Assurément, le propos d’Alain est historiquement situé : l’affirmation « Le peuple, méprisé, est bientôt méprisable » s’éclaire par le contexte de clivage social caractéristique des années 1930 qui conduisit au gouvernement de front populaire. Sa portée n’en demeure pas moins universelle. En effet, il étend sa confiance volontaire de l’acte éducatif aux relations du peuple avec ses gouvernants, en passant par la communion conjugale et la relation avec une personne transgressive. Il conclut ainsi son induction : « Ce que je crois finit souvent par être vrai ». De prime abord, cette foi créatrice de son objet est une loi psychologique, puisqu’elle embrasse les objets (et donc effets) autant dynamisants (« Si je me crois haï, je serai haï ») qu’aliénants (pour l’amour, de même ») – la loi de projection ou de prophétie autoréalisatrice aujourd’hui largement explorée. Mais la suite atteste que cette vérité relève de l’éthique : « il faut croire », affirme Alain. Or, cette formule qui n’a rien d’une description, n’est pas non plus seulement une incitation, mais a tout d’une prescription. L’impératif grammatical est un impératif moral, au sens kantien du terme. Le philosophe français emprunte d’ailleurs à son illustre collègue allemand le clivage entre nature et humanité pour fonder sa démonstration : ce que l’on refuse au monde, du fait de son déterminisme, l’on doit en revanche l’accorder à notre liberté, au moins de manière probable (« souvent »).
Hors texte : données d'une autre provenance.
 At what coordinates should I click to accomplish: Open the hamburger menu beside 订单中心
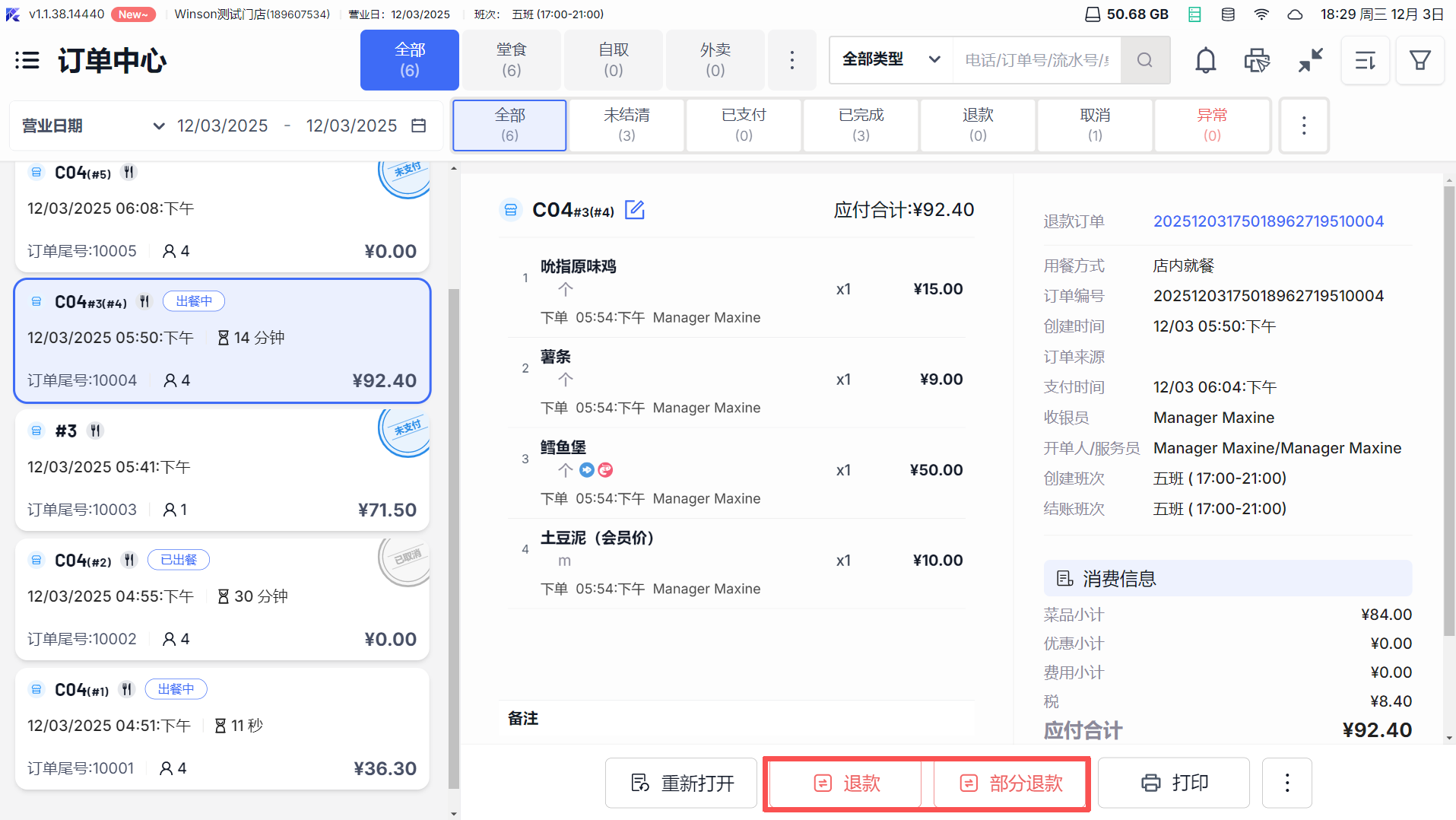pyautogui.click(x=27, y=60)
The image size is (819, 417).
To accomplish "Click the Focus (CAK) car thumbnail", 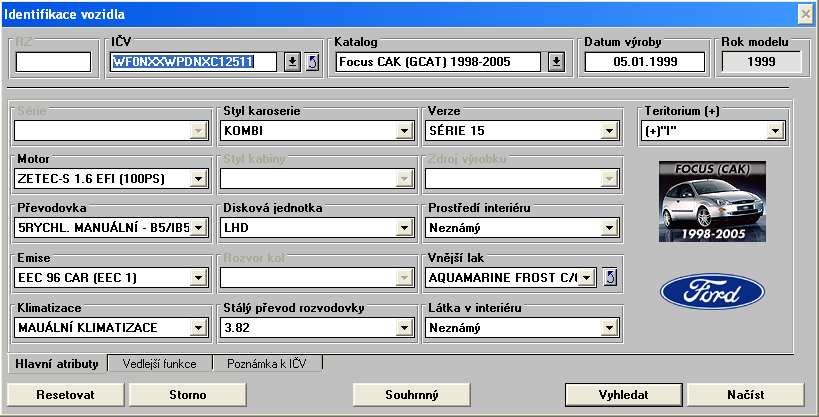I will click(712, 201).
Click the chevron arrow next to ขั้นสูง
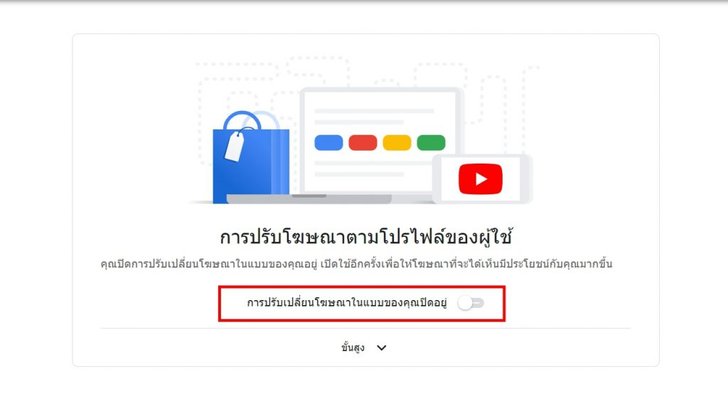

Enfin, la puissance transformante, de soi et de l’autre, attribuée à cette confiance s’arrête-t-elle à l’obligation de la volonté, forme suprême de l’éthicité pour Kant ? Alain incite, sinon invite à remonter jusqu’aux portes de l’amour. En effet, s’il est génériquement une obligation (« il faut »), l’acte propre de la confiance est spécifiquement un don (il s’agit de la « donner ») ; plus encore, une initiative (« Il faut donner d’abord ») et un don sans restriction (« si je savais la donner toute »). Il suffit que l’on se rappelle que l’amour est encore plus don qu’attrait pour que cette conception volontariste de la confiance ouvre à une interprétation amative. Aimer, c’est faire confiance inconditionnellement – ce qui ne signifie pas imprudemment – à l’autre.
Pascal Ide
[1] Alain, Propos d’un Normand, CXX, Paris, Gallimard, 1952, p. 226-228. Je remercie Bertrand Senez de m’avoir fait connaître ce texte.